Старик кивнул и потом сердито плюнул на то место, где я изобразил город счастья.
«А теперь куда?» — нарисовал я на песке.
— В Голливуд, — сказал старик серьезно. И добавил уверенно: — Там заработаю.
«А потом?» — снова написал я палочкой. Старик пожал плечами и покачал головой. У него ещё не было планов.
— Жарко, — сказал он и с трудом проглотил слюну.
«Где воевали в Европе?» — задал я вопрос тем же графическим способом.
— Везде, — сказал старик и махнул рукой. — Начал с Нормандии.
«На Эльбе были?»
— Был на Эльбе, был… — ответил старик устало и снова сказал: — Жарко.
Я понял, что разговор, пожалуй, окончен. И начал прощаться.
— Постойте! — встрепенулся старик. — Вы можете сделать ещё снимок.
Он позвал пса. Тот вылез заспанный, взлохмаченный, в соломе. Морда была недовольная.
— Служи, — приказал старик и пощелкал пальцами над псиным носом. — Служи, ну-ка, служи.
Пёс посмотрел на старика снизу вверх, криво усмехнулся и снова полез в фургон, в тень.

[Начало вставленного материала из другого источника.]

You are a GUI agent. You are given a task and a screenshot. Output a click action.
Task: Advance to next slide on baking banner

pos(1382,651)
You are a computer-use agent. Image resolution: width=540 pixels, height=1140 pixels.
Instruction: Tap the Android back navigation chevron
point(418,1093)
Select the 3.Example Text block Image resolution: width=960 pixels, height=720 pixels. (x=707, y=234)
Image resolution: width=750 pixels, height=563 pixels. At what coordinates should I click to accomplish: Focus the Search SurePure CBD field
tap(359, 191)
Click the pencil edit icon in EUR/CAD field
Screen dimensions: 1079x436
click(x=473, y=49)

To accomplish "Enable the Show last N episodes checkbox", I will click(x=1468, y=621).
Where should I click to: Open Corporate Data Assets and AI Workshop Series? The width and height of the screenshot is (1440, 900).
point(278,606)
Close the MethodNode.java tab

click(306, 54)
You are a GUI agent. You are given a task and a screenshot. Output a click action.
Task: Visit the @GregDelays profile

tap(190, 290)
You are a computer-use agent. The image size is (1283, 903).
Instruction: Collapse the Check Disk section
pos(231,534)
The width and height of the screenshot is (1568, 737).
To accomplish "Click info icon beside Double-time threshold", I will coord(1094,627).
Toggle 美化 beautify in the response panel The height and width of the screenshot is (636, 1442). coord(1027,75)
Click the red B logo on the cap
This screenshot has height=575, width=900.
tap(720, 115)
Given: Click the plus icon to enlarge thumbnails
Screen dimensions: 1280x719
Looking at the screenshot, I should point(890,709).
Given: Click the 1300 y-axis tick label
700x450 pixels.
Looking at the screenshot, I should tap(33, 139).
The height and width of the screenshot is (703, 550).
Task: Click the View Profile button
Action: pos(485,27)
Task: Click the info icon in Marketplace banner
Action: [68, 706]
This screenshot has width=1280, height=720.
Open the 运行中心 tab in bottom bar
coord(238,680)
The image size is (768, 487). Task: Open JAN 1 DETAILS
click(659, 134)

Старик плюнул с досады и, кряхтя, полез за ним…
Пустыня всё-таки, надо сказать, была относительной, не на все сто процентов. Нет, конечно, всё, что нужно, там было: бесплодная земля, знойное солнце, песок, даже маленькие миражные озерца, полные воды и прохлады, впереди вдоль дороги. Но, как говорится, не то! Дело в том, что сама дорога, усыпанная по обе стороны бутылками и банками от прохладительных напитков, разрушала атмосферу пустынного одиночества, по железной дороге плелся неимоверной длины поезд с надписью на вагонах «Санта Фе». Время от времени мелькали плакаты с приятным словом «айс» — лёд. А через каждые пятнадцать — двадцать миль стояли бензоколонки неких братьев Уайтинг, а также лавки по продаже автомобильных радиаторов и маленькие кафе с кондиционированным воздухом и всем пищевым набором, который вы обнаружите в таком же кафе на Бродвее в Нью-Йорке. Бензоколонки и кафе подрывали атмосферу пустыни.
Правда, цены в этих заведениях тоже были взрывчатыми. На жаре делали деньги. Недаром один магазинчик у Кингмэна, перед началом пустыни, рекламировал себя так: «Покупайте всё необходимое здесь. Все магазины в пустыне — просто мираж».
Рядом с очередной газолиновой станцией братьев Уайтинг возле дороги стоял человек в странном для этой раскаленной пустыни одеянии. На нем было тяжелое демисезонное драповое пальто. В одной руке человек держал большой и, видимо, тяжёлый бумажный сверток, перевязанный крест-накрест веревкой. В другой — старую фетровую коричневую шляпу, которой махал мне, призывая остановиться.